851.01/3802: Telegram

The Acting American Representative to the French Committee of National Liberation at Algiers (Chapin) to the Secretary of State

1584. From Murphy. During the course of Monday’s83 debate in the Consultative Assembly in Algiers, Costa, a member from Tunisia, asked that additional information be furnished the Assembly regarding the Clark–Darlan “agreements”.84

General de Gaulle who was present made the following statement in reply:

“Will you permit me to say a word regarding the Darlan–Clark agreement? I wish to say publicly that France does not consider herself bound in the least by arrangements which may have been [Page 686] made by the Allied military authorities on one hand and by Darlan on the other.

“As a matter of fact time has passed, and many de facto changes—a de facto situation then existed—have now taken place in the functioning of what I still hear called, I don’t know why, the Darlan–Clark ‘agreements’.”

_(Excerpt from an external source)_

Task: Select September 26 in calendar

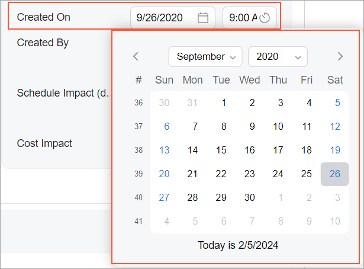Action: click(335, 174)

The foregoing, read in the light of a resolution unanimously adopted by the Assembly at the end of the session, expressing the wish that the French Committee of National Liberation officially assume the title of “Provisional Government of the French Republic” has evoked considerable interest. As the Department is aware, the provisions of the Clark–Darlan agreement of November 22, 1942 provide bases on which Allied military operations in French North Africa are conducted. Conversations with the French looking to a revision of this agreement have been in course during the past several months. It is my understanding that the President and the Department desire that these negotiations be kept on a military level as a matter resting in the discretion of the Supreme Allied Commander, Mediterranean Theatre.

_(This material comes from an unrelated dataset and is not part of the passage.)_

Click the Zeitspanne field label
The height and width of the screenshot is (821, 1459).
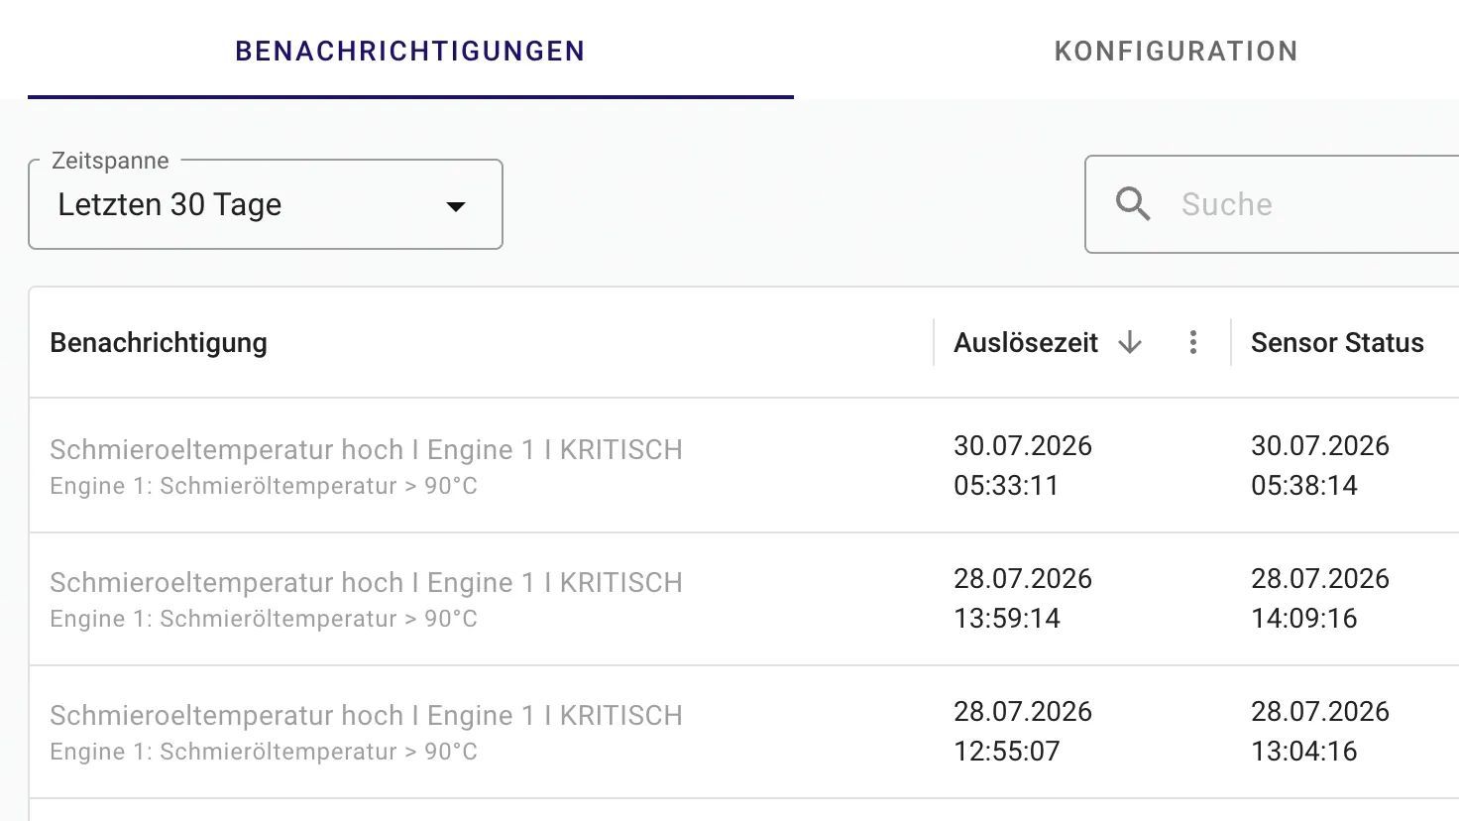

One interpretation of General de Gaulle’s public declaration made locally is that of a unilateral denunciation of an obligation. I have discussed this question with AFHQ (General Sir Henry Maitland Wilson left last evening for Italy) and it will be the subject of further discussion at today’s meeting of the political committee. I feel that we should, on the political level, choose to ignore the statement as an expression of de Gaulle’s personal opinion made without reflection during the course of debate. Macmillan and I agree that the best procedure would be for the Chief of Staff AFHQ to call in the French Chief of Staff, Béthouart, and inform him that we assume that this public declaration contemplates no change in the existing status and that it is also assumed that the provisions of the Clark–Darlan Agreement remain in full force and effect until they are revised by mutual consent.

As the Department may know, an Anglo-American French Committee has been considering over a period of months in that connection the revision of the agreement, and with the return of General Richmond, Judge Advocate, from Washington this week the conversations will be resumed.

When they have been concluded, the question of a signature will arise. The French undoubtedly will wish to treat the matter on a government level, but I assume that our position remains unchanged and that the Department will wish signature to be made in behalf of the United States and Great Britain by the Supreme Allied Commander, Mediterranean Theatre. [Murphy.]

Chapin
  1. May 15.
  2. For text of the Clark–Darlan Agreement signed at Algiers November 22, 1942, see Foreign Relations, 1942, vol. ii, p. 453.